三等三角点の鍋尻山山頂。絶好の好展望地だ

展望地から残雪いただく御池岳、左奥は藤原岳

鍋尻山山頂から春日を浴びる霊仙山

 車をデポする時間がなかったので鍋尻山ピストンに予定変更となったのが、あのズリズ
リ斜面を体験してはとても引き返して下りる気にはなれず、当初の予定通り保月へ降りる
ことになる。少し林道歩きが長くなるけれど早春の景色を楽しみながら歩くのもまた一興
だろう。食事しながら眺めている景色の内、下方の浅い谷状になった辺りに保月の集落が
あるとのこと。目を凝らすと物置小屋と思しき建物が木立の中に隠れるように在るのが分
かる。直線距離ではほぼ600m。しかもかなり標高が高い場所にあるので標高差は20
0m程度。鍋尻山だけに登るのならこちらからが楽勝だ。とはいえ、降下点が分からず少
しうろうろする。食事の場所からもう少し南のほうへ下ってみても踏み跡は皆無。一旦、
食事の場所に戻って、見つけておいた最後の赤テープの周りを確めると、10mほど下っ
た斜面の細い木にピンクのPPテープが巻かれてあるのに気づく。保月に向かってほとん
ど直降下していくようだ。こちらは北斜面ほどきつくもなく案外楽に下れる。とはいえ安
心は禁物。油断すると尻セードだ。

 食事の場所にもあったけれど、所々に青いネットが被されているのが点々とある。どう
もブナを植林したようである。急坂にトラロープが用意されているのはこの作業の為らし
いが大いに助かる。やがて斜面は緩くなって桧や杉の植林の中となって、薄かった踏み跡
も作業道となってはっきりしてくる。

 地形図上の二俣に出て右に曲ると道は益々明瞭となって深くえぐれた感じとなり、古い
生活道の様相を見せる。やがて建造物が木の間越しに透かせるようになってきて、飛び出
した場所は神社の横、杉峠への車道との出合である。鍋尻山と私製プレートが電柱に懸け
てある。近くにあった鹿駆除の立て看板は去年の秋のものである。そういえば至る所、鹿
の糞だらけだったような...。(笑)

保月の登山口。電柱に「←鍋尻山」のプレートがある
下の建物は八幡神社

 保月(ほうづき)は伊勢や美濃から多賀大社へ参詣する道が通じていて、明治初期に
は300人が暮らしていたという。かつては脇ヶ畑村の中心地で役場や中学校もあった
のだというが、その名残は脇ヶ畑小学校跡地の石碑(小学校跡とあるが、小学校はもう
少し上の高台にあったそうだ)や、今なお立派な八幡神社や照西寺があることからも偲
ばれる。廃村だというが、夏季には戻ってこられる住民もおられるようである。学校跡
地には公衆トイレ。これは学校の便所を残したものだ。

━━━━━━━━━━

> [実施する作業]
A. 鍋尻山の山行記から、「鍋尻山山頂から春日を浴びる霊仙山」で始まり「心は禁物。油断すると尻セードだ。」で終わる部分を、一字も変えずに返すこと。
B. 鍋尻山と保月の山行記の続きを、最後の文の後から書き継ぐこと。

> [表示データ]
━━━━━━━━━━

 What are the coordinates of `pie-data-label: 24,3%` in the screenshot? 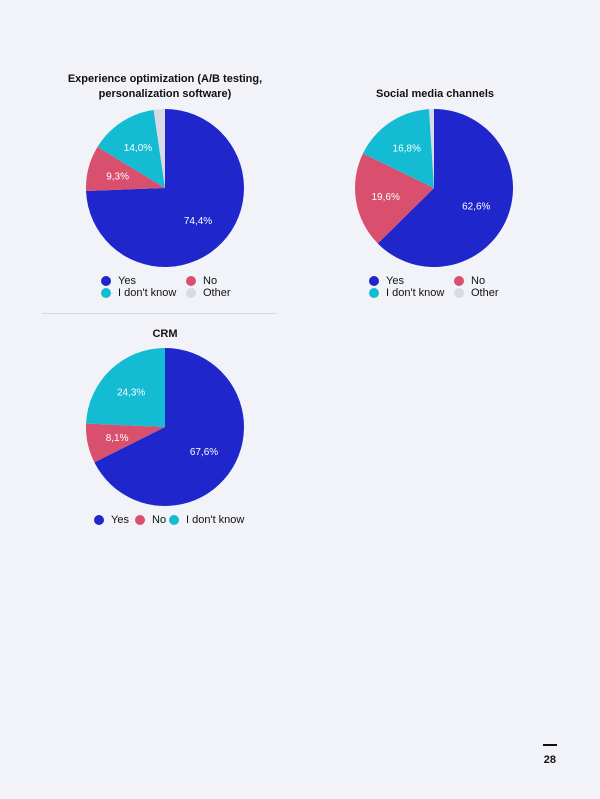 It's located at (131, 394).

━━━━━━━━━━

> [回答一覧]
A.
鍋尻山山頂から春日を浴びる霊仙山

 車をデポする時間がなかったので鍋尻山ピストンに予定変更となったのが、あのズリズ
リ斜面を体験してはとても引き返して下りる気にはなれず、当初の予定通り保月へ降りる
ことになる。少し林道歩きが長くなるけれど早春の景色を楽しみながら歩くのもまた一興
だろう。食事しながら眺めている景色の内、下方の浅い谷状になった辺りに保月の集落が
あるとのこと。目を凝らすと物置小屋と思しき建物が木立の中に隠れるように在るのが分
かる。直線距離ではほぼ600m。しかもかなり標高が高い場所にあるので標高差は20
0m程度。鍋尻山だけに登るのならこちらからが楽勝だ。とはいえ、降下点が分からず少
しうろうろする。食事の場所からもう少し南のほうへ下ってみても踏み跡は皆無。一旦、
食事の場所に戻って、見つけておいた最後の赤テープの周りを確めると、10mほど下っ
た斜面の細い木にピンクのPPテープが巻かれてあるのに気づく。保月に向かってほとん
ど直降下していくようだ。こちらは北斜面ほどきつくもなく案外楽に下れる。とはいえ安
心は禁物。油断すると尻セードだ。

B.
脇ヶ畑小学校跡。実は中学校の跡地という
後ろは公衆トイレで元は学校のトイレ

左は照西寺と鐘楼。右が教職員宿舎

 出船山照西寺の立派な鐘楼も梵鐘はそのまま。その横の平屋の入り口が二つある変わっ
た建物は教職員住宅だったとの事で、最盛期には10人ほどの教職員がいたとか。流石、
旧脇ヶ畑村の中心地。道路沿いに二十軒あまりの家はあるいは朽ち果て、あるいは雨戸を
閉ざししているが、それほど暗いイメージはない。それは前述したように全くの廃村では
なく、夏に戻ってくる住民がいるからだろう。真っ直ぐ東に歩いて集落が尽き、高圧線の
下を潜ると谷が開け、左下にアサハギ谷が見えてくる。地図上ではショートカットを目論
みたくなる所だが、実際に来て見たらとても無理。谷の対岸の林道は遙か下、忠実に林道
をたどって行くしかない。道路の上には点々と岩肌から崩れ落ちたまんまの落石に落木。
仰げば数十mの崖から落ちてきたらしく、見るからに脆い岩肌だ。陰には所々まだ雪が残
る中を進んでようやく権現谷との出合の落岩橋。古い道標には消えかかった文字で五僧と
ある。五僧はここから山道を行くしかないそうである。それにしても毎日、五僧から小学
生が保月の小学校まで通学していたというが、当時はこんな林道もなかったはずだし、雨
の日なぞ、並大抵じゃなかったろう。(@o@)

 距離は長いがアップダウンもなく下り一辺倒の道なので思ったより楽だ。左の権現谷は
伏流水の涸れ谷である。ミソサザイが大きな声でさえずっている谷筋をひたすら下って行
く。途中、白谷との合流点辺りからようやく水流が復活。薄い青色の綺麗な水だが、惜し
むらくは家電製品などの粗大ゴミが捨てられていることだ。どうも業者の仕業のようだが、
モラルの低下は行き着く所を知らないようだ。

急峻な崖下をぬって権現谷林道を
起点へ (画像提供たるるさん)

 幾たびか通るのが怖いような絶壁の下を抜ける。崖上にフクジュソウが咲き、元行者の
洞窟、巨岩の下からの湧水を眺めたりで、結構飽きない林道歩きである。距離にしてざっ
と8km、2時間の行程であった。左へスーッと曲った先に民家が見えて、と思う間もな
く往路の鉄橋が見えてきた。

 車に戻る前に、みんなで往きで見つけておいたカンゾウを収穫。酒の肴。翌晩、サッと
湯掻いて今回は酢醤油でいただいた。しゃきしゃきそれでいてやや甘い。美味であった。

 目的の早春の花も多く見られ、かつ静寂に包まれた自然豊かな山を堪能し、締めは千里
中央で泡タイム。春宵一刻値千金。あっという間に充実の一日は過ぎて行ったのでありま
した。



【タイムチャート】
7:00千里中央ローソン前(集合地)
9:00〜9:25廃村落合
9:35〜9:40権現谷出合付近(駐車地)
9:43権現谷に懸かる橋(取付き)
10:05〜10:07西尾根出合
11:20〜11:25鍋尻山北の鞍部
11:57〜12:05鍋尻山(838.3m(三等三角点))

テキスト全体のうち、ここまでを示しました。